Pour arriver à ce résultat, le plus robuste dont nous disposons à ce jour, les chercheurs ont employé une méthodologie nouvelle. Développée par cette même équipe, elle a été utilisée par le Groupe d’experts intergouvernemental sur l’évolution du climat (Giec) dans le premier volet de son sixième rapport, paru en 2021. L’innovation principale est l’utilisation de données climatiques observées pour contraindre les modèles. En d’autres termes, à partir d’un éventail de simulations climatiques réalisées grâce aux modèles utilisés par le Giec, les chercheurs identifient celles qui sont en accord avec les mesures de température récoltées depuis plus d’un siècle. Ainsi, les chercheurs peuvent identifier les projections les plus robustes sur l’avenir du climat, et réduire les incertitudes.
L’autre originalité de ces travaux, publiés le 4 octobre dans la revue Earth Systems Dynamics, est qu’ils offrent des projections à l’échelle française. « Le Giec propose des scénarios de réchauffement climatique au niveau planétaire et au niveau de grandes régions comme l’Europe ou le bassin méditerranéen. Mais il ne va pas en-dessous. Or il existe un appétit pour des projections à des échelles plus réduites », explique Aurélien Ribes, chercheur au Centre national de la recherche météorologique2 (CNRM). En effet, les grandes décisions politiques se prennent pour l’essentiel au niveau national. Il était donc urgent d’utiliser cette nouvelle méthodologie pour obtenir des scénarios de réchauffement climatique à l’échelle de l’Hexagone. Pour cela, les chercheurs ont utilisé les données récoltées par une trentaine de stations météorologiques réparties sur toute la France. Ces stations sont connues pour avoir enregistré les températures de façon homogène sur de longues périodes. Ainsi, les premières mesures de température fiables dont disposent les chercheurs datent de 1899.

━━━━━━

* **CONSIGNE A**
Citez à l'identique le passage des enregistrements qui va de la ligne contenant « The width and height of the screenshot is (640, 360). » jusqu'à la ligne contenant « coord(87,30) », ces deux lignes comprises. Laissez les images de côté.
Le texte et les enregistrements n'ont aucun lien entre eux.

* **DONNÉES FOURNIES**
━━━━━━

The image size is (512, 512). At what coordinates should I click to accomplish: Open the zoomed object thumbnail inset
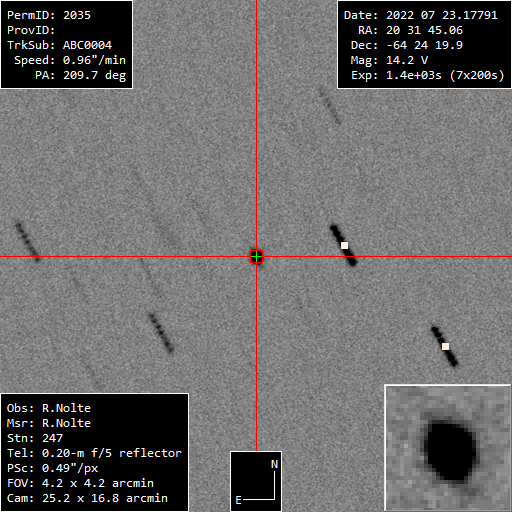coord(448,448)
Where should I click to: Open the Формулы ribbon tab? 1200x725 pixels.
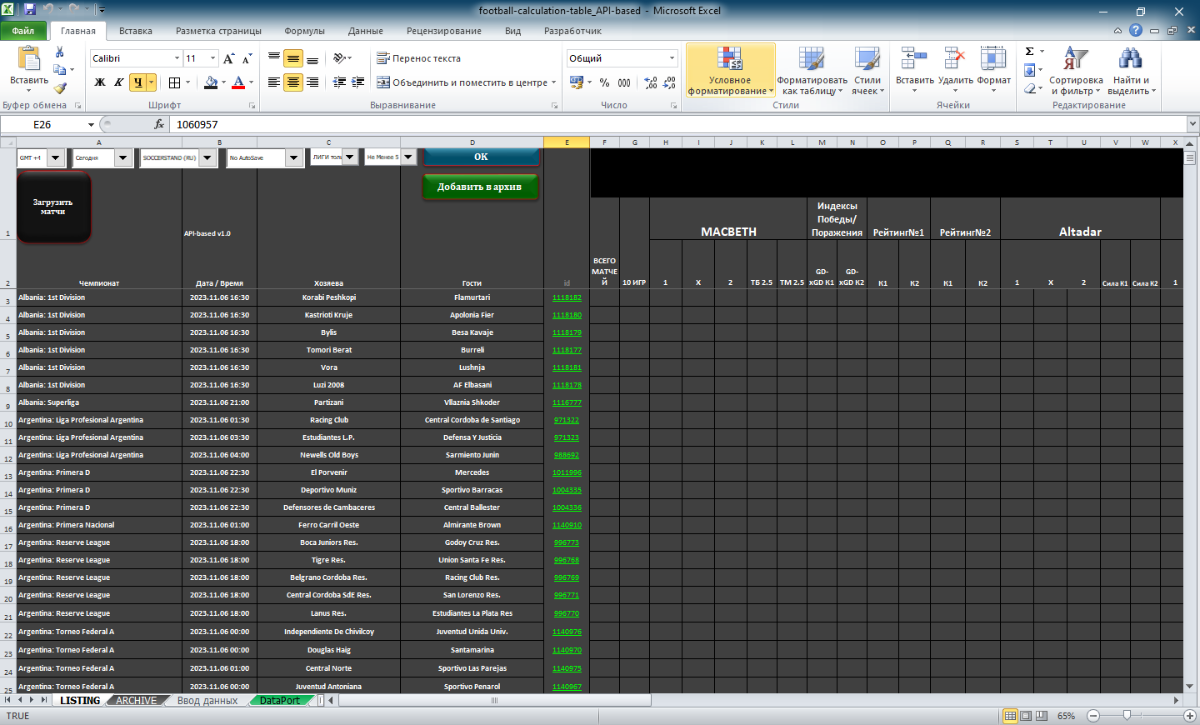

━━━━━━

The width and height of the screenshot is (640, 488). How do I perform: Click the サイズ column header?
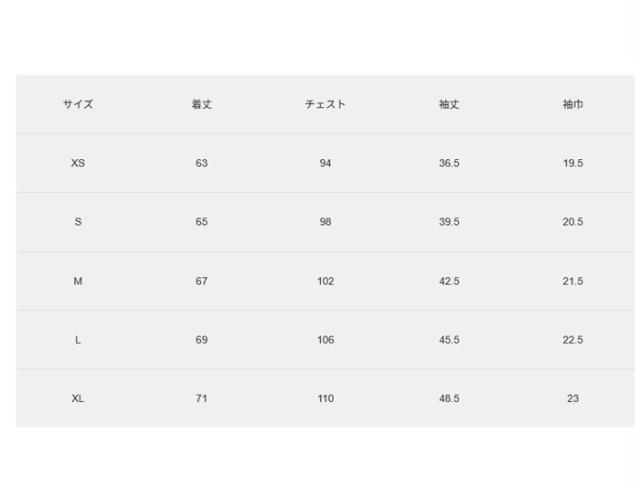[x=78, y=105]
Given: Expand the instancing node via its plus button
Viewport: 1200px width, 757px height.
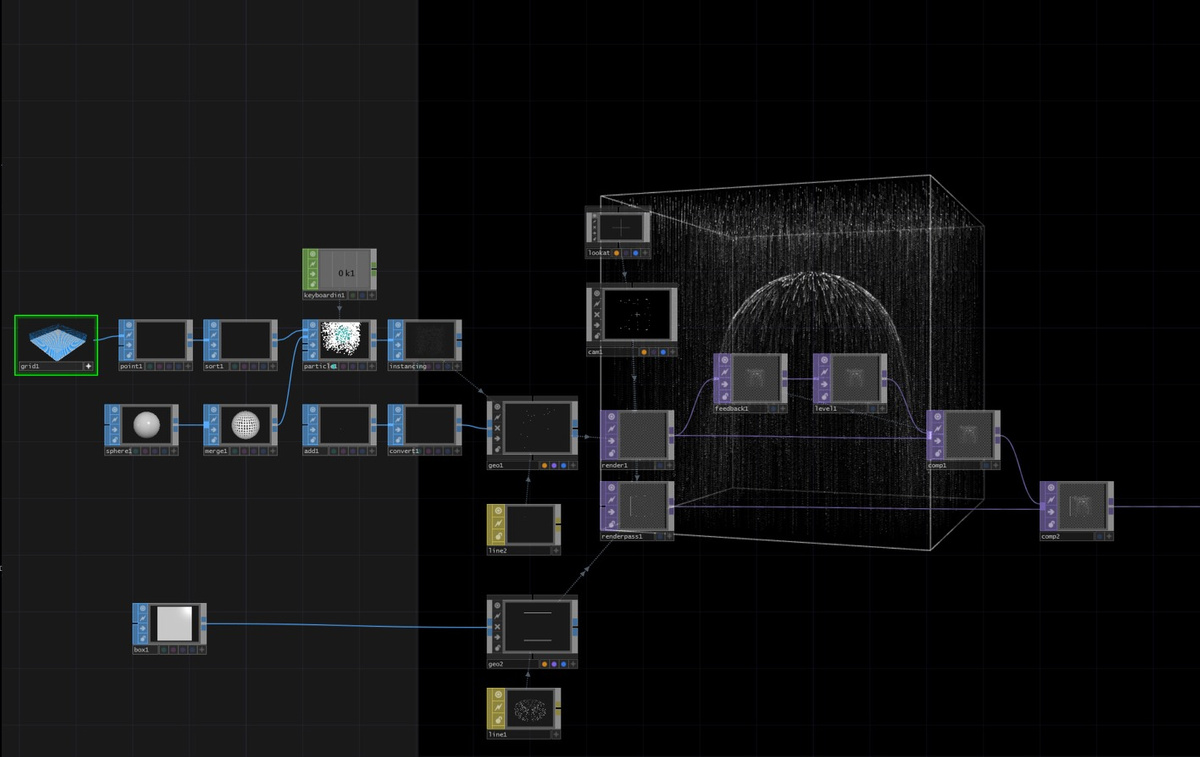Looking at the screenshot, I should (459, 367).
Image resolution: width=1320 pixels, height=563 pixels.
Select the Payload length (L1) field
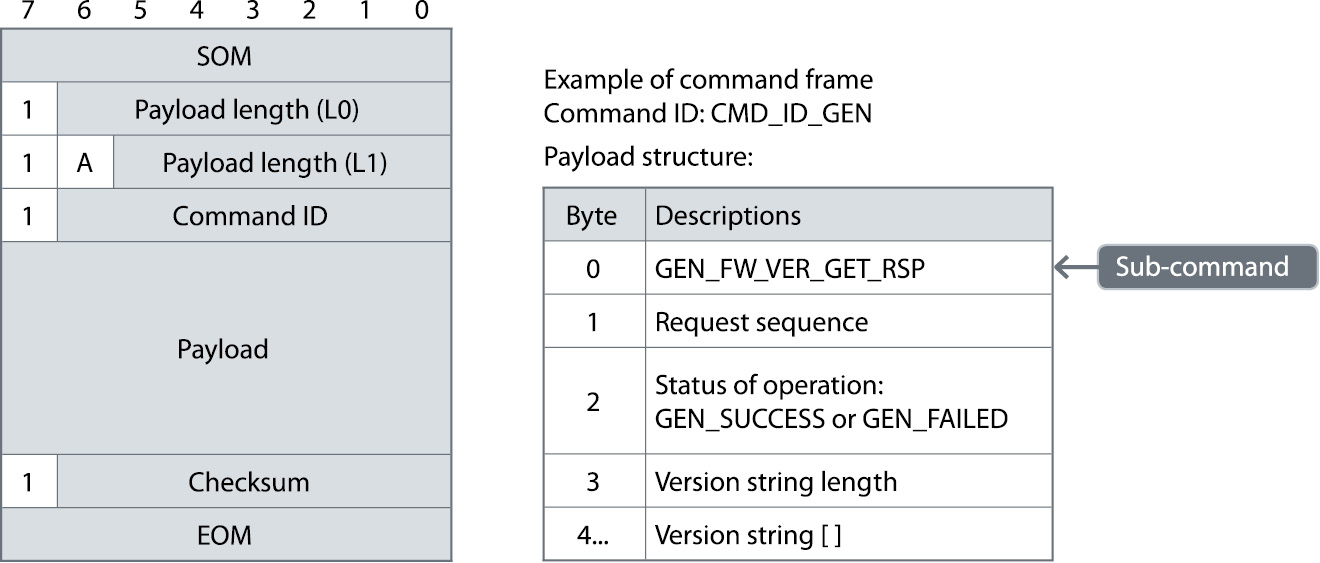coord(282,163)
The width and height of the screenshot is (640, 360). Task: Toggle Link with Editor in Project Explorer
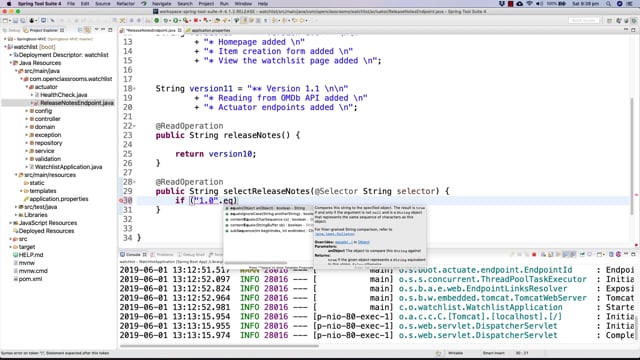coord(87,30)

━━━━━━

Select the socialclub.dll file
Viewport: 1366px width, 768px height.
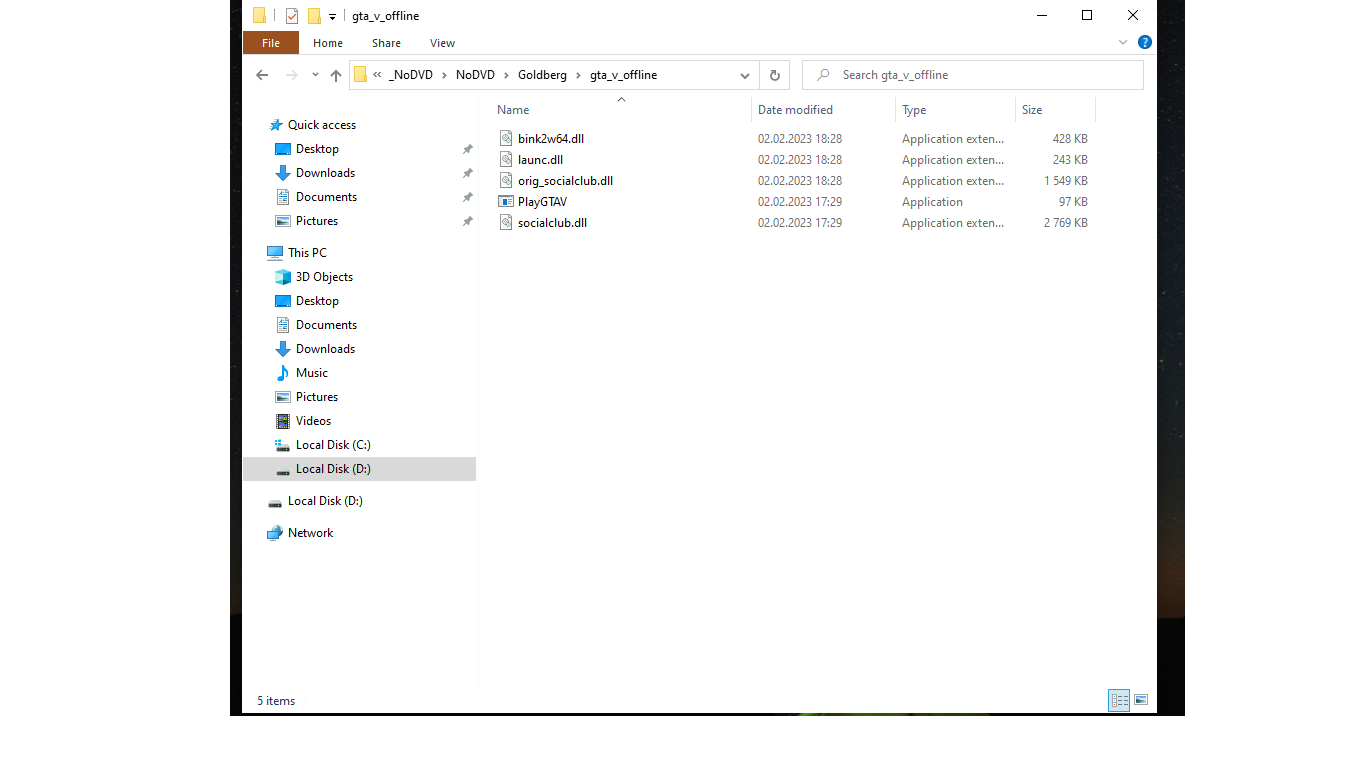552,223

━━━━━━

* **CONSIGNE B**
Imprimez sans aucune modification l'intégralité du texte extrait sur les projections climatiques.

* **RÉPONSE RÉDIGÉE A**
The width and height of the screenshot is (640, 360). Task: Toggle Link with Editor in Project Explorer
coord(87,30)

* **RÉPONSE RÉDIGÉE B**
Pour arriver à ce résultat, le plus robuste dont nous disposons à ce jour, les chercheurs ont employé une méthodologie nouvelle. Développée par cette même équipe, elle a été utilisée par le Groupe d’experts intergouvernemental sur l’évolution du climat (Giec) dans le premier volet de son sixième rapport, paru en 2021. L’innovation principale est l’utilisation de données climatiques observées pour contraindre les modèles. En d’autres termes, à partir d’un éventail de simulations climatiques réalisées grâce aux modèles utilisés par le Giec, les chercheurs identifient celles qui sont en accord avec les mesures de température récoltées depuis plus d’un siècle. Ainsi, les chercheurs peuvent identifier les projections les plus robustes sur l’avenir du climat, et réduire les incertitudes.
L’autre originalité de ces travaux, publiés le 4 octobre dans la revue Earth Systems Dynamics, est qu’ils offrent des projections à l’échelle française. « Le Giec propose des scénarios de réchauffement climatique au niveau planétaire et au niveau de grandes régions comme l’Europe ou le bassin méditerranéen. Mais il ne va pas en-dessous. Or il existe un appétit pour des projections à des échelles plus réduites », explique Aurélien Ribes, chercheur au Centre national de la recherche météorologique2 (CNRM). En effet, les grandes décisions politiques se prennent pour l’essentiel au niveau national. Il était donc urgent d’utiliser cette nouvelle méthodologie pour obtenir des scénarios de réchauffement climatique à l’échelle de l’Hexagone. Pour cela, les chercheurs ont utilisé les données récoltées par une trentaine de stations météorologiques réparties sur toute la France. Ces stations sont connues pour avoir enregistré les températures de façon homogène sur de longues périodes. Ainsi, les premières mesures de température fiables dont disposent les chercheurs datent de 1899.